Research conducted by the Cato Institute and the National Bureau of Economic Research indicates that increased immigration correlates with improved outcomes for individuals reliant on long-term care. However, despite these potential benefits, the last significant immigration bill was passed back in 1986, and the matter seems to be currently stuck in a state of political deadlock.

Immigration presents a solution to address the economic demand for skilled workers, particularly in critical sectors like elder care and Social Security programs. To effectively bridge potential labor gaps arising from retiring baby boomers, companies can explore the option of hiring experienced international employees. 

The surge in retirees is reshaping America’s workforce and economy at an unprecedented pace.
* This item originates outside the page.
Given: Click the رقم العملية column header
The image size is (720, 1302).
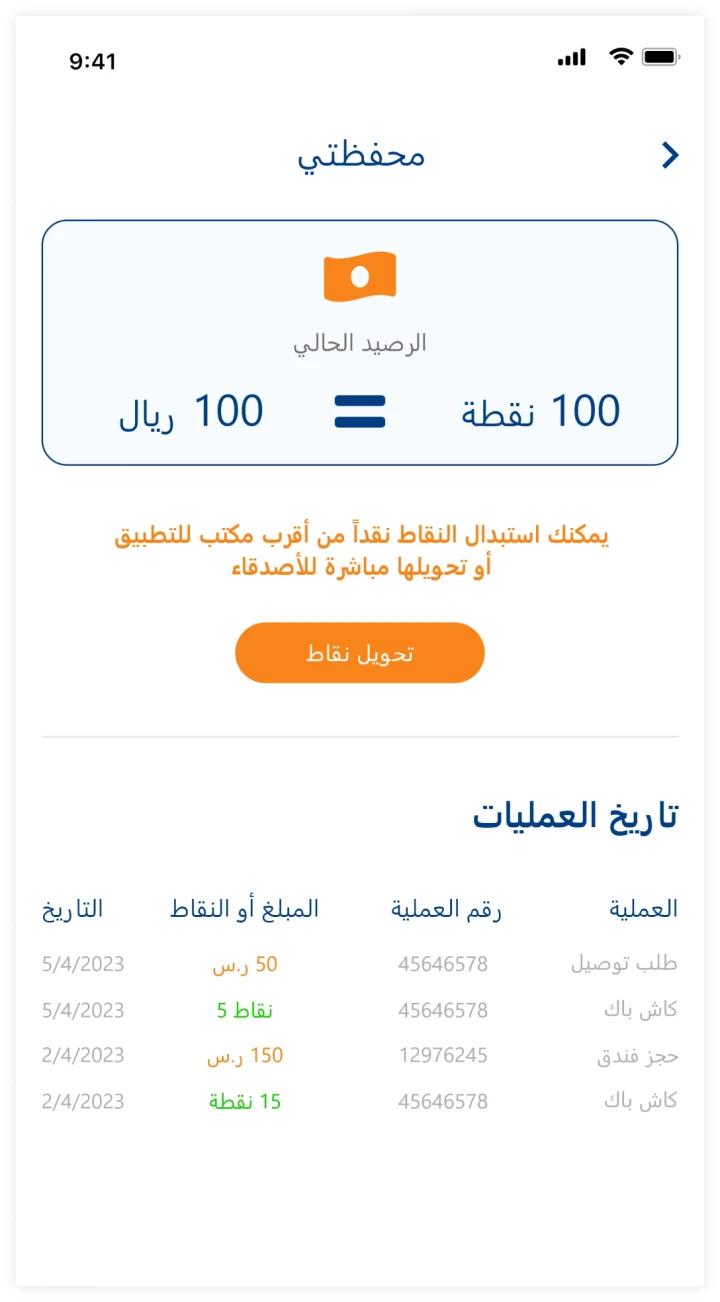Looking at the screenshot, I should (445, 909).
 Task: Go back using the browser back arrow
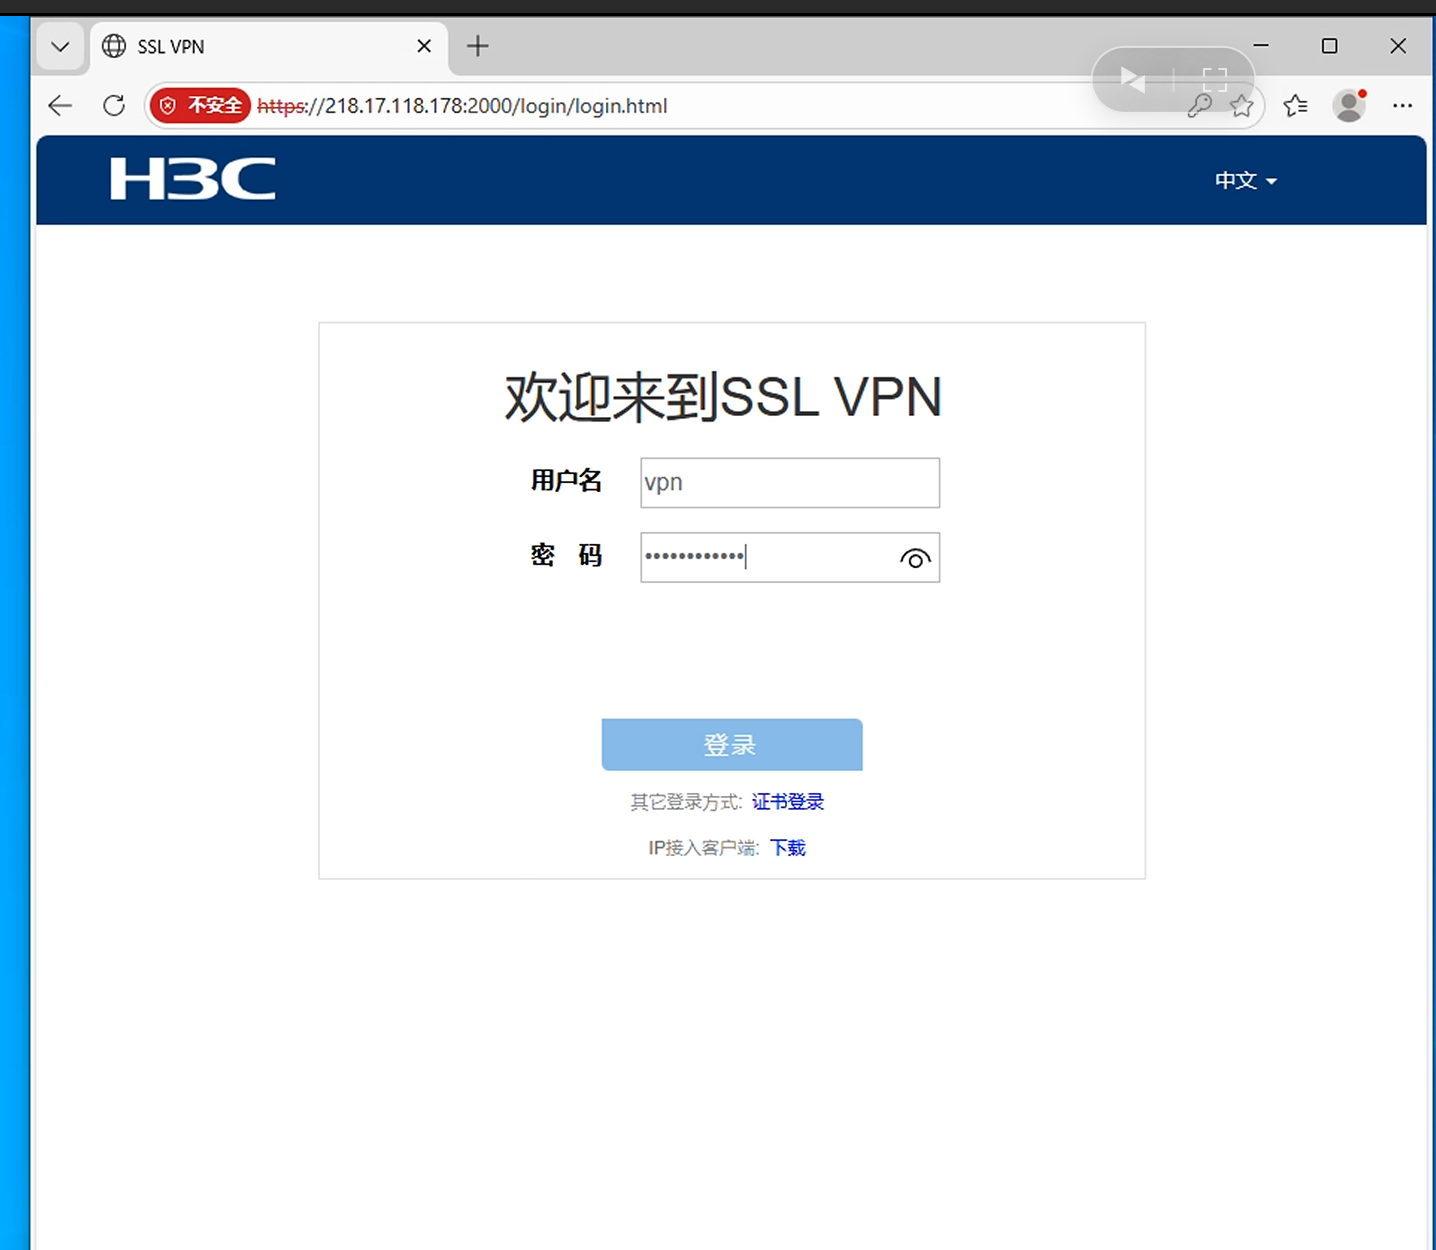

The pandemic has accelerated the retirement of baby boomers, and as more than 75 million baby boomers retire, there will be a pressing need for an effective workforce plan to replace exiting workers. 

The labor shortage poses significant challenges for employers, and addressing it will require tapping into various sources, including Gen X workers, millennials, and potentially foreign-born workers. Companies must offer improved benefits and working conditions to attract and retain skilled workers in this competitive market. 

The global mobility industry can play a crucial role by considering immigration as a solution to bolster the workforce and mitigate the effects of aging. Ultimately, fostering a diverse and adaptable workforce will be key to meeting the demands of the changing labor landscape and ensuring a sustainable future for organizations.